County Executive George Latimer last Thursday hosted the memorial ceremony at Lenoir Nature Preserve, where a Ribbons of Remembrance monument had been erected in May. The memorial consists of a tree and rope structure that allows visitors to hang ribbons with the names of someone who has died of COVID-19.
Since March, Westchester County has recorded 1,545 COVID-19-related deaths.
Latimer said the memorial serves as a reminder of all we have lost to the virus and the resilience residents must continue to display navigating through this next phase of the pandemic.

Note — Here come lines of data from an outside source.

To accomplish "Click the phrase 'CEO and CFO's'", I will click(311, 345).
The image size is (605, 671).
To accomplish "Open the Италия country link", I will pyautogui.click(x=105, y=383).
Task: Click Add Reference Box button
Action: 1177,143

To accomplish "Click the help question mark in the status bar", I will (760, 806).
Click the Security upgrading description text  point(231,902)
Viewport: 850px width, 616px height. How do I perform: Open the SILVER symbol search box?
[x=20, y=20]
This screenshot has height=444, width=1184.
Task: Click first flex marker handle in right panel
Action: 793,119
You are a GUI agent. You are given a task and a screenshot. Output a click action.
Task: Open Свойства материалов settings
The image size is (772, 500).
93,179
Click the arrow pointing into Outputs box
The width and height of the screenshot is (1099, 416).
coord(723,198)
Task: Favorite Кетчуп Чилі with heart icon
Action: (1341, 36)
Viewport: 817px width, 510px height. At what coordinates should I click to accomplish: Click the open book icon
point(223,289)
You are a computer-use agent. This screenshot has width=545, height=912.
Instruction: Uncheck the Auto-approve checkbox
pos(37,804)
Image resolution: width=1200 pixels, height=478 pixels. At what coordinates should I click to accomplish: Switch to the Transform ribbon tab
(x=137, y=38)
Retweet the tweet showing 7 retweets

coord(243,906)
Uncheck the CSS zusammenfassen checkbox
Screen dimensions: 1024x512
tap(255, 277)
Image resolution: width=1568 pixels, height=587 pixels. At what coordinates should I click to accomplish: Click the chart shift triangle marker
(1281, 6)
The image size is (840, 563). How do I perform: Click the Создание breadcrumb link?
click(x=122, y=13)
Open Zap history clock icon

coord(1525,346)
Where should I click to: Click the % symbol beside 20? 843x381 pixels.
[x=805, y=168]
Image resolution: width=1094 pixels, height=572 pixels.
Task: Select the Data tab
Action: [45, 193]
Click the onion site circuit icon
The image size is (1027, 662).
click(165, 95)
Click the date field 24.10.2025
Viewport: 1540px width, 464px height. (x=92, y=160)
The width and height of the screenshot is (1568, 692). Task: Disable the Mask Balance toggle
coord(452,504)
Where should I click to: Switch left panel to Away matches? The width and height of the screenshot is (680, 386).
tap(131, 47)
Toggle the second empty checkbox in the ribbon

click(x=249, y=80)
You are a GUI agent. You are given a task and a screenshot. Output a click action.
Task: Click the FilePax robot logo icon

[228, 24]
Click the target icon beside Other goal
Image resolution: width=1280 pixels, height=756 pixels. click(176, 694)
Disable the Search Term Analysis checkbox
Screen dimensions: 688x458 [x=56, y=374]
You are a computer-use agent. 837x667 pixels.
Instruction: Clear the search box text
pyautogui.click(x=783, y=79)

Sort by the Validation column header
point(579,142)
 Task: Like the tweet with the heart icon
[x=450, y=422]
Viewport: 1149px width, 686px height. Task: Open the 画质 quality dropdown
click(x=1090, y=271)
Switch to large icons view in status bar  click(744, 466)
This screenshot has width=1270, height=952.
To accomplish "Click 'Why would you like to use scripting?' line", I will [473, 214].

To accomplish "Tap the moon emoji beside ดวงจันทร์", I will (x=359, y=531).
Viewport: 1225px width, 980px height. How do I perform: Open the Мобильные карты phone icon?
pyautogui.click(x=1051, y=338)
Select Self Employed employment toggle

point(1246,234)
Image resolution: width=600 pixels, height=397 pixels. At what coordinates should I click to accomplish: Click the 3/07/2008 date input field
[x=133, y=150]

“To see people that we love die in a context of a pandemic is in some ways harder than any other way because what took their lives was not visible to us; it was everywhere and it was nowhere and it’s still there,” Latimer said. “We do what we have to do, not only for us to survive but for the people we interact with to survive, and unfortunately we have a monument to the fact that over 1,500 people did not survive.”
Latimer stressed that all those who died were alive last Valentine’s Day and had the opportunity to be truly and fully loved by a family member, friend or spouse. He added that with every update he provides to the community on the virus, he thinks of Eastchester Councilman Glenn Bellitto.
Bellitto, 62, died of coronavirus on Apr. 2, shortly after being hospitalized. At that time, Bellitto was one of 71 Westchester residents whose lives had been claimed by the virus.
“Glenn was afflicted by this, and in almost no time at all, he went from being sick to being gone forever,” Latimer said. “The most important thing is that we remember those that have died, and it is a scar to talk about COVID and not remember the people who died.”
Rev. Troy DeCohen, senior pastor at the Mount Vernon Heights Congregational Church, implored people to remember that many of those who have died perished alone. With several constraints in place in area hospitals restricting visitors, many reportedly died while family watched or said goodbye virtually.
With the winter months ahead, the memorial will now be relocated indoors to the main floor of the county Office Building at 148 Martine Ave. in White Plains. Members of the public are still welcome to add names to the monument at its new location.
“This pandemic will pass, but for anyone who hung a ribbon and everyone else who is grieving a loved one they lost to COVID, there is a hole that will always remain forever,” Board of Legislators Chairman Ben Boykin (D-White Plains) said. “We must remember, and we must commit ourselves to always remember.”